It thus appears that the plaintiff, in support of his title to
eleven leagues of land on the
San Andres River, offered to
read a deed which upon its face clearly and, in connection with the
papers relating to the
Red River lands, incontestably
showed that the land it purported to convey was not the land
described in the petition, and the title to which was in
dispute.
The contention of the plaintiff is that it was for the jury to
say whether the land described in the Hewetson deed was the
Page 101 U. S. 595
same land which in the title papers read in evidence was
described as situated on San Andres River. No such conclusion
could, however, have been fairly reached by the jury consistently
with the evidence. The deed was unambiguous in its terms; and
whether interpreted by its own language, or in the light of the
papers constituting the grant to the Red River lands, there was no
ground whatever to infer that Davila, by the conveyance of lands on
Red River, intended to convey the title to lands on San Andres
River.
Whether the grant to Davila of the lands on Red River was void
by reason of the prohibition against uniting more than eleven
leagues in the same lands, or because of the declaration in the
Texas Constitution of 1836 to the effect "that all surveys and
locations made since the act of the late consultation closing the
land offices and all titles made since that time are null and
void," it is not necessary to inquire. For if that proposition be
conceded, it is nevertheless manifest that the papers constituting
the grant to the Red River lands, read without objection, were
evidence in illustration or explanation of the excluded deed; and
they utterly negative the idea that the grantor, by a conveyance of
eleven leagues, situated on the Choctaw and Sulphur Creeks of the
Red River (quoting from the deed),
"the survey of which is embodied in the patent issued at
Angelina, jurisdiction of Nacogdoches, on the thirtieth day of
January, 1836, before Don Vicente Aldrete, commissioner,"
&c., intended to pass the title to eleven leagues of land on
San Andres River, the final title to which passed by patent issued
Oct. 18, 1833, at the City of San Felipe de Austin, by L.
Lessassier, mayor of said city and its municipality.
It is scarcely necessary to cite the authority of text writers,
or of adjudged cases in the Supreme Court of Texas or elsewhere, to
prove that the deed was inadmissible as evidence in support of
plaintiff's title to the land described in the petitions and in the
papers read in evidence by him as constituting the original grant
to Davila of eleven leagues on San Andres River. The deed conveys
lands that were surveyed and located in the Red River region. It
was therefore inadmissible for the plaintiff in this action, in any
view which may be properly taken of the case.
Page 101 U. S. 596
2. The plaintiff then offered in evidence a deed from Inez (the
legitimate daughter and only heir-at-law of Miguel Davila) and her
husband, dated Sept. 28, 1869. It was acknowledged by the wife on
the 12th of September, 1876, upon privy examination before the
consul of the United states for Saltillo and its dependencies, and
by the husband a few days thereafter. That deed recited that Miguel
Davila had many years before sold to James Hewetson his concession
of eleven leagues of land on the San Andres River, and had on May
7, 1869, by public act conveyed the same to said Hewetson,
"describing said land
by mistake as being situated in
another part of Texas instead of where it was in fact situated."

> EXTRACTED RECORDS
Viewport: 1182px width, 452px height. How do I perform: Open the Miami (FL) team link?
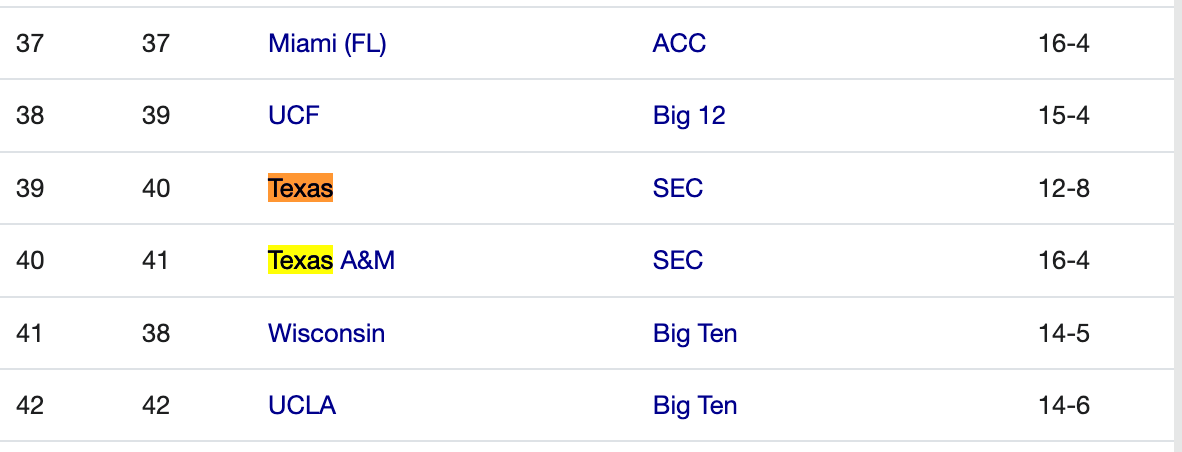327,44
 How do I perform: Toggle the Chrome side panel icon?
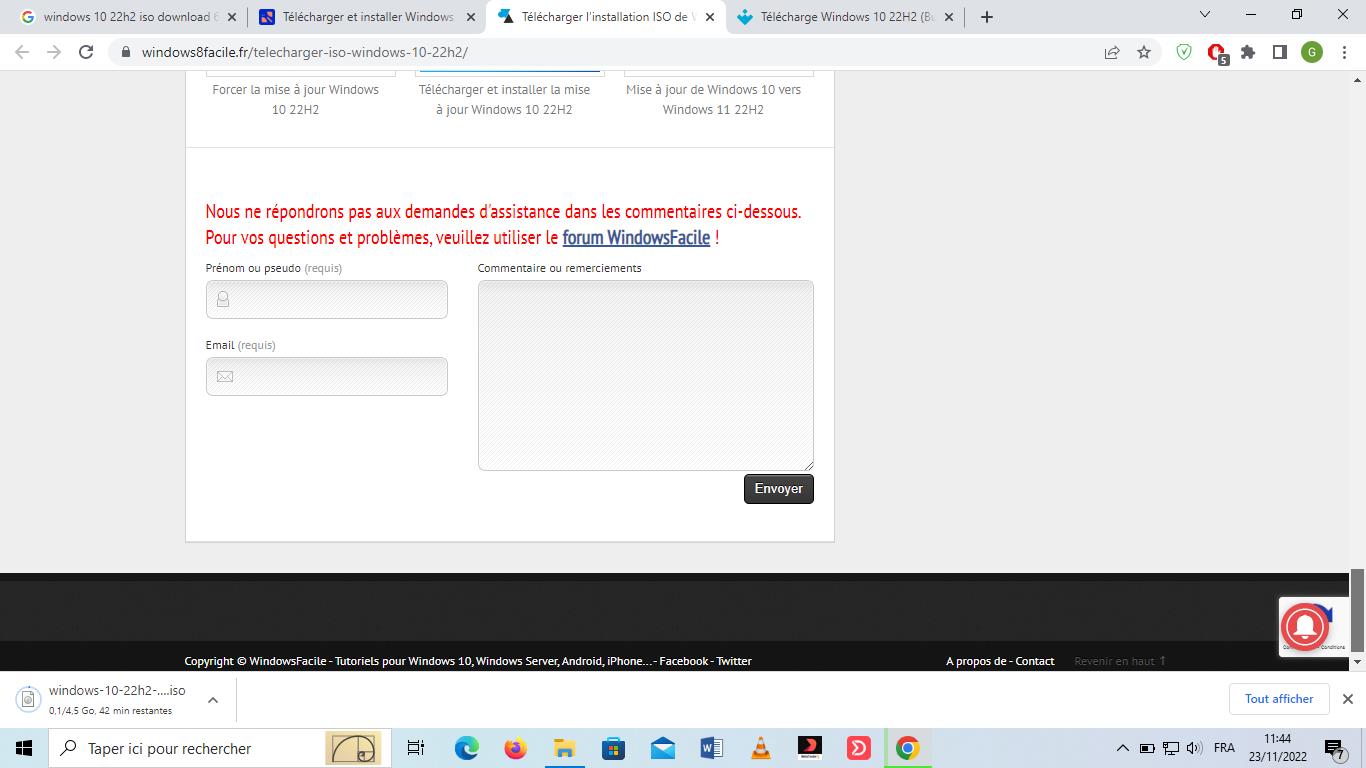(1279, 52)
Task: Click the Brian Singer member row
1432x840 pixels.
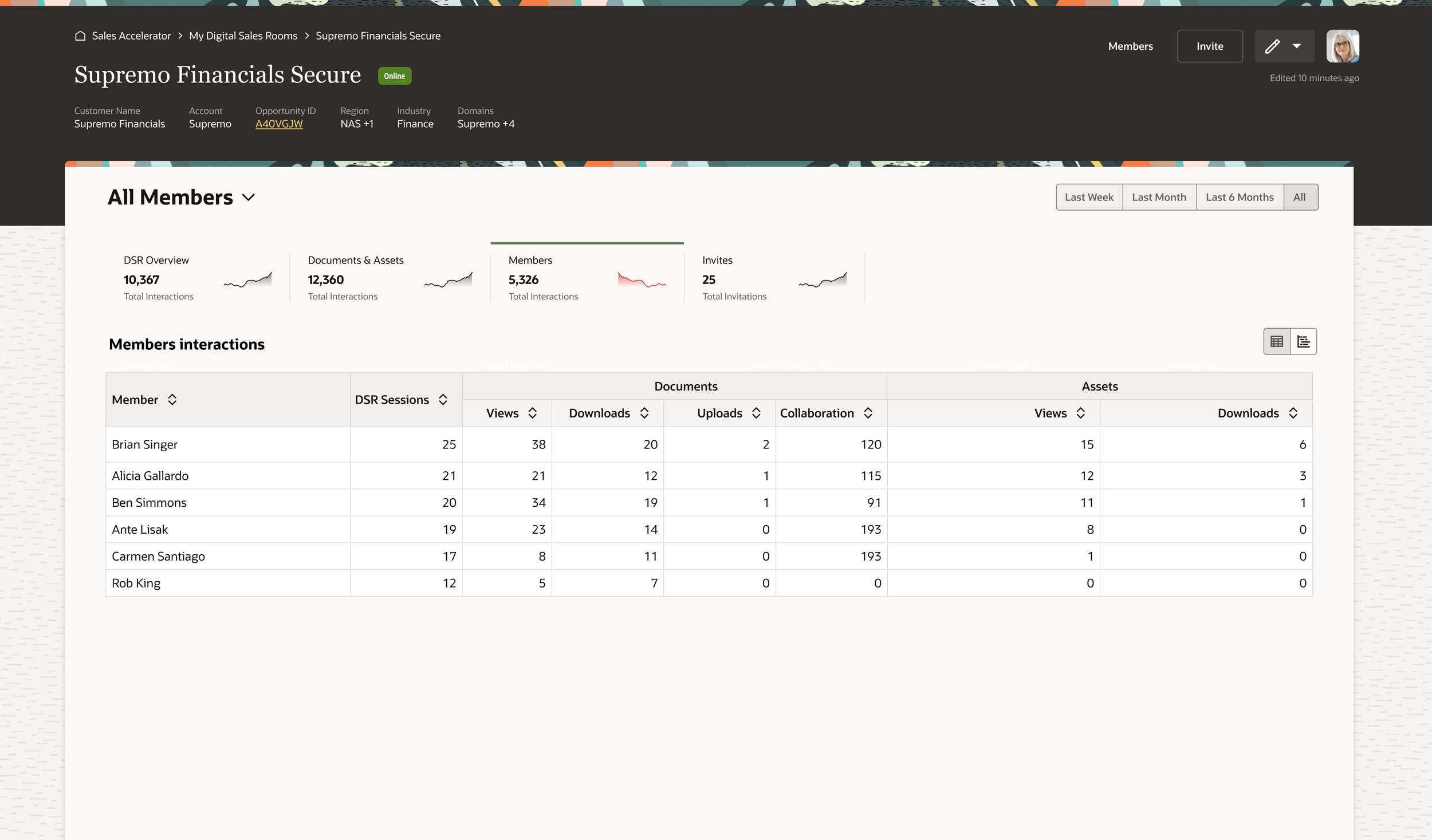Action: [145, 445]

> PROBLEM TO WORK ON
In the court passage about the Davila land title, who issued the 1833 patent for the eleven leagues on the San Andres River?

> SOLVED EXERCISE
L. Lessassier, mayor of the City of San Felipe de Austin and its municipality.